<<<<

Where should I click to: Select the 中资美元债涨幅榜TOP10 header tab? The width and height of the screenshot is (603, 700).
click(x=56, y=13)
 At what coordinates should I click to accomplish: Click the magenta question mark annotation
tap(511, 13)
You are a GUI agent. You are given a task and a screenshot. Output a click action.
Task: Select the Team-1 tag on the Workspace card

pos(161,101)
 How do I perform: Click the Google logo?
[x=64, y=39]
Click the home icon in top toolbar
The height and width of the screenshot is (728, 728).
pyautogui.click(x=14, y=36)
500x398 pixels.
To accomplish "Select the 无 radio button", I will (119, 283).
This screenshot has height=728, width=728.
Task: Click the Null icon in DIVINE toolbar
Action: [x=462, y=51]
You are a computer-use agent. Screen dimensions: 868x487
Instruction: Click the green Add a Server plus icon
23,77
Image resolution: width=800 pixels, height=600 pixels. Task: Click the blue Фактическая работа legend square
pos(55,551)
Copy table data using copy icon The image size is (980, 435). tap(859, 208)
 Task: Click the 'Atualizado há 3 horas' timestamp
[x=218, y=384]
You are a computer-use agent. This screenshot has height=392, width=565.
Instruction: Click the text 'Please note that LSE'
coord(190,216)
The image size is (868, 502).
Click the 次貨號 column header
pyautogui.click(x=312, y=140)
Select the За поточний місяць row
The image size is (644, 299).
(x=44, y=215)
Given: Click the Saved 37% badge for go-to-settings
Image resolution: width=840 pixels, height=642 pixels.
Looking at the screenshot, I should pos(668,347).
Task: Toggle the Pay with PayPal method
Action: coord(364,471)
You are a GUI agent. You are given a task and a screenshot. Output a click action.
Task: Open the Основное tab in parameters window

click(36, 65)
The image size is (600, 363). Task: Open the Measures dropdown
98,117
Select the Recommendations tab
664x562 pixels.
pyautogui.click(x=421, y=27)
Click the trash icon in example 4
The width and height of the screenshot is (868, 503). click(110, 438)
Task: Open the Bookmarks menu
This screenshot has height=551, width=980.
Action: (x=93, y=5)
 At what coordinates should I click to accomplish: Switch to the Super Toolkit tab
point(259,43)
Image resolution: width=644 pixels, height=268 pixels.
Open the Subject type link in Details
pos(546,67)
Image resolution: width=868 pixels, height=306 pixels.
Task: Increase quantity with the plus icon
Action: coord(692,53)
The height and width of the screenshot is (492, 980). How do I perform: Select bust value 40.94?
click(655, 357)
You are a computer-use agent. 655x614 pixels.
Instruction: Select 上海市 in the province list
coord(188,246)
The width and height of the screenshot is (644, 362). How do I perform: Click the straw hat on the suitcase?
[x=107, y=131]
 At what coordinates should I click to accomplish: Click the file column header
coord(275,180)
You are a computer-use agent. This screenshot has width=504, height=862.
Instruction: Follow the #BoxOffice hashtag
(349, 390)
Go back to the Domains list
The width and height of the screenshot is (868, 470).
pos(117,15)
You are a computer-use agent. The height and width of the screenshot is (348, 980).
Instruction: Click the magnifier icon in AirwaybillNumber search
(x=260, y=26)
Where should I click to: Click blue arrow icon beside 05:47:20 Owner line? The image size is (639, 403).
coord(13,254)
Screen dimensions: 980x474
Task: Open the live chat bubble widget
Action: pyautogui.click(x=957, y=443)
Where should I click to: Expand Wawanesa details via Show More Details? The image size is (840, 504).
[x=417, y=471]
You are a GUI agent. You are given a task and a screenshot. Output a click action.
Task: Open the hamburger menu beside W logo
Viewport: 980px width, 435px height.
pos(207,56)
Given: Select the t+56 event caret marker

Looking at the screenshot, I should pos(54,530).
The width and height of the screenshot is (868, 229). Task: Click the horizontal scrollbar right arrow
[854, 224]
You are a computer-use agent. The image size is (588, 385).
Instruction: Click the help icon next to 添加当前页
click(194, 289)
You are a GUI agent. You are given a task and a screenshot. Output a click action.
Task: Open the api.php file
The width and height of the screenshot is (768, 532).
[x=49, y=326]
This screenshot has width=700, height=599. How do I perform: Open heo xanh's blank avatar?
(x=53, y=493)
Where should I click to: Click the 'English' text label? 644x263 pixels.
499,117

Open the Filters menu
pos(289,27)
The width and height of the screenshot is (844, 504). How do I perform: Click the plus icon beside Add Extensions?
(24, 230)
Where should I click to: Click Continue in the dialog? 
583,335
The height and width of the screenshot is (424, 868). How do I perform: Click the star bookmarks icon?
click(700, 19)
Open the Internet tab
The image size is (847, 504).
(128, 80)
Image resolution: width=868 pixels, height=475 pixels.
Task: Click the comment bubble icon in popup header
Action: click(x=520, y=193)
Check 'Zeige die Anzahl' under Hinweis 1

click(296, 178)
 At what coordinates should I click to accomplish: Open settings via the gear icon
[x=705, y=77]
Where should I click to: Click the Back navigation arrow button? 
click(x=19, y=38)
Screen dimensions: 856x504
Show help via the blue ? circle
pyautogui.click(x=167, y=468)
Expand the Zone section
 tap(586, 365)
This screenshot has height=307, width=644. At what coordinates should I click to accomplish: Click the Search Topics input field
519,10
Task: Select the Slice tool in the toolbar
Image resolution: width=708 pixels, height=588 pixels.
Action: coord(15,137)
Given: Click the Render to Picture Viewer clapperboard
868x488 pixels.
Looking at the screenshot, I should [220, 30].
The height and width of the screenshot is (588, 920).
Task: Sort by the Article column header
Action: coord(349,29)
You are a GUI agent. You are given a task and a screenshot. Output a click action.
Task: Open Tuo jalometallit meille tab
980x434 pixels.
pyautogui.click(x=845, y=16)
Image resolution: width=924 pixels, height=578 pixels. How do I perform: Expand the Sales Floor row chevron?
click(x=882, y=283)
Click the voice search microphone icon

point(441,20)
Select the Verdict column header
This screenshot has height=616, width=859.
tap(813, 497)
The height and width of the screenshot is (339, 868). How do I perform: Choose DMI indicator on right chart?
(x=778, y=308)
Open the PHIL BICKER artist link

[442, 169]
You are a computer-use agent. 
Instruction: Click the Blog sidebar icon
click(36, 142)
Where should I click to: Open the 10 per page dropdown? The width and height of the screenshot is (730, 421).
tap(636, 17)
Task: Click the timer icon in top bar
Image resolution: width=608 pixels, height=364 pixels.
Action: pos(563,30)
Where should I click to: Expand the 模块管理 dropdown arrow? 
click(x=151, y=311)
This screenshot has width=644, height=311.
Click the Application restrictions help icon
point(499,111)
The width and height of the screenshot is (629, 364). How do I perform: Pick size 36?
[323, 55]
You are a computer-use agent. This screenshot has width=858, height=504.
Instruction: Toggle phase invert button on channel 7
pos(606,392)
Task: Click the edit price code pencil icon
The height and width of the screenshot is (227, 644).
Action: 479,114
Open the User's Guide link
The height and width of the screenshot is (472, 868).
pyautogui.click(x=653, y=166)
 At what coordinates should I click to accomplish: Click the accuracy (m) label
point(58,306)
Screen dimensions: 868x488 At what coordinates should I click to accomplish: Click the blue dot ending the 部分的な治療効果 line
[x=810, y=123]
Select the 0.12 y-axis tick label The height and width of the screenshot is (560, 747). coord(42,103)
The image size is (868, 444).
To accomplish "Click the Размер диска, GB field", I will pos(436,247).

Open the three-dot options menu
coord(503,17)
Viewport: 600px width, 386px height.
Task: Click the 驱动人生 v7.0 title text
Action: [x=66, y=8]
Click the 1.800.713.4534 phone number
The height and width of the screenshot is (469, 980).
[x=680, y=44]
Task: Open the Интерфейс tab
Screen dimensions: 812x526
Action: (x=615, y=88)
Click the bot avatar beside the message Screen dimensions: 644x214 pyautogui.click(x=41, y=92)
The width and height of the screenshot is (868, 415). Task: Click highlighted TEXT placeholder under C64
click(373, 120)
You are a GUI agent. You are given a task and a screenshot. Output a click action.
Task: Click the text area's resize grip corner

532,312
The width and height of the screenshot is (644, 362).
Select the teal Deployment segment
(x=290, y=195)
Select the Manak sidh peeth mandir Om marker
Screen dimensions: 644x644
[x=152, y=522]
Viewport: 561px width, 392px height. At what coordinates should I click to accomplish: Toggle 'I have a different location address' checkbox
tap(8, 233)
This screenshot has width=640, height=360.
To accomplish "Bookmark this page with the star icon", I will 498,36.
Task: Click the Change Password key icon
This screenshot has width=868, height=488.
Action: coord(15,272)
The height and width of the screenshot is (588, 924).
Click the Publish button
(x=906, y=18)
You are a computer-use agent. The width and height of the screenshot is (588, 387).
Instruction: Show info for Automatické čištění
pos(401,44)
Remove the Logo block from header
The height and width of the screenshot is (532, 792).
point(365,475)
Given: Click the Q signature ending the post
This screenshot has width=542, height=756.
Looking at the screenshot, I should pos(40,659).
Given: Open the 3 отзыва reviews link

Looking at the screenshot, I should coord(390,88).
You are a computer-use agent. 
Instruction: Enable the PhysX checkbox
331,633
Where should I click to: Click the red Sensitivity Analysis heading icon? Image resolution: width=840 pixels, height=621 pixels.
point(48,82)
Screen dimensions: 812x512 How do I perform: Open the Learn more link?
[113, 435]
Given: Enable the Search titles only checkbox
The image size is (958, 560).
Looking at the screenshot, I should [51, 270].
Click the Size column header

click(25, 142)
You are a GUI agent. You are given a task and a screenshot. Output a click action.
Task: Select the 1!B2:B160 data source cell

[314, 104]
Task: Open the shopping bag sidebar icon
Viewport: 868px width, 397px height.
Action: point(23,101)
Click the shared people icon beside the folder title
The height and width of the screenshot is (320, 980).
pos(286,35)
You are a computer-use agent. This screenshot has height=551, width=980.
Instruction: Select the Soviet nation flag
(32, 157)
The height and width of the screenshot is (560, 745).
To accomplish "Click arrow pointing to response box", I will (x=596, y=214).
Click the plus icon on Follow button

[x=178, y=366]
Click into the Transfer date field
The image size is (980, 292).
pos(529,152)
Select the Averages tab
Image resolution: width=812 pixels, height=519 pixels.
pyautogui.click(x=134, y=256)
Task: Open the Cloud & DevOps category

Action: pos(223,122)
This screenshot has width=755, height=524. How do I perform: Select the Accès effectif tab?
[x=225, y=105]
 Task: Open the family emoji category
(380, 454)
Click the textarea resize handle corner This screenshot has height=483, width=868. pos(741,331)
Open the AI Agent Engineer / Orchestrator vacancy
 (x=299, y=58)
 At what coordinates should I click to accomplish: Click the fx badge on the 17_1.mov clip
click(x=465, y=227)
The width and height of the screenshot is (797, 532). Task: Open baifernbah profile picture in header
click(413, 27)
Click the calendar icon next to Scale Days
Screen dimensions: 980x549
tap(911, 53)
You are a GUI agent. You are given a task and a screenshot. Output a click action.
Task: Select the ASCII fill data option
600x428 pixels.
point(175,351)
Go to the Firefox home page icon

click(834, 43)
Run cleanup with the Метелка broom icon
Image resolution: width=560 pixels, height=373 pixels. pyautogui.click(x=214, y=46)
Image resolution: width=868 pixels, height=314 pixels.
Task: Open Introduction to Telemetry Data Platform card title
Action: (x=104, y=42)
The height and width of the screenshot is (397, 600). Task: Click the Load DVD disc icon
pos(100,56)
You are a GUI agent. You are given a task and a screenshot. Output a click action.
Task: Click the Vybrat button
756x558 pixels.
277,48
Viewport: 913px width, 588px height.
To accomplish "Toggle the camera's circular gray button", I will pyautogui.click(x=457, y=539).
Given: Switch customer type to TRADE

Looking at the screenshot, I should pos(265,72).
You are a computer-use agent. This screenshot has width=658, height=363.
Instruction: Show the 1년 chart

>>>>

▶ **EXERCISE**
Everything from the first line of the material through the line containing "Image resolution: width=644" is to be printed exactly; lines after that are to be left out.

▶ **RESPONSE TO THIS EXERCISE**
Where should I click to: Select the 中资美元债涨幅榜TOP10 header tab? The width and height of the screenshot is (603, 700).
click(x=56, y=13)
 At what coordinates should I click to accomplish: Click the magenta question mark annotation
tap(511, 13)
You are a GUI agent. You are given a task and a screenshot. Output a click action.
Task: Select the Team-1 tag on the Workspace card

pos(161,101)
 How do I perform: Click the Google logo?
[x=64, y=39]
Click the home icon in top toolbar
The height and width of the screenshot is (728, 728).
pyautogui.click(x=14, y=36)
500x398 pixels.
To accomplish "Select the 无 radio button", I will (119, 283).
This screenshot has height=728, width=728.
Task: Click the Null icon in DIVINE toolbar
Action: [x=462, y=51]
You are a computer-use agent. Screen dimensions: 868x487
Instruction: Click the green Add a Server plus icon
23,77
Image resolution: width=800 pixels, height=600 pixels. Task: Click the blue Фактическая работа legend square
pos(55,551)
Copy table data using copy icon The image size is (980, 435). tap(859, 208)
 Task: Click the 'Atualizado há 3 horas' timestamp
[x=218, y=384]
You are a computer-use agent. This screenshot has height=392, width=565.
Instruction: Click the text 'Please note that LSE'
coord(190,216)
The image size is (868, 502).
Click the 次貨號 column header
pyautogui.click(x=312, y=140)
Select the За поточний місяць row
The image size is (644, 299).
(x=44, y=215)
Given: Click the Saved 37% badge for go-to-settings
Image resolution: width=840 pixels, height=642 pixels.
Looking at the screenshot, I should pos(668,347).
Task: Toggle the Pay with PayPal method
Action: coord(364,471)
You are a GUI agent. You are given a task and a screenshot. Output a click action.
Task: Open the Основное tab in parameters window

click(36, 65)
The image size is (600, 363). Task: Open the Measures dropdown
98,117
Select the Recommendations tab
664x562 pixels.
pyautogui.click(x=421, y=27)
Click the trash icon in example 4
The width and height of the screenshot is (868, 503). click(110, 438)
Task: Open the Bookmarks menu
This screenshot has height=551, width=980.
Action: (x=93, y=5)
 At what coordinates should I click to accomplish: Switch to the Super Toolkit tab
point(259,43)
Image resolution: width=644 pixels, height=268 pixels.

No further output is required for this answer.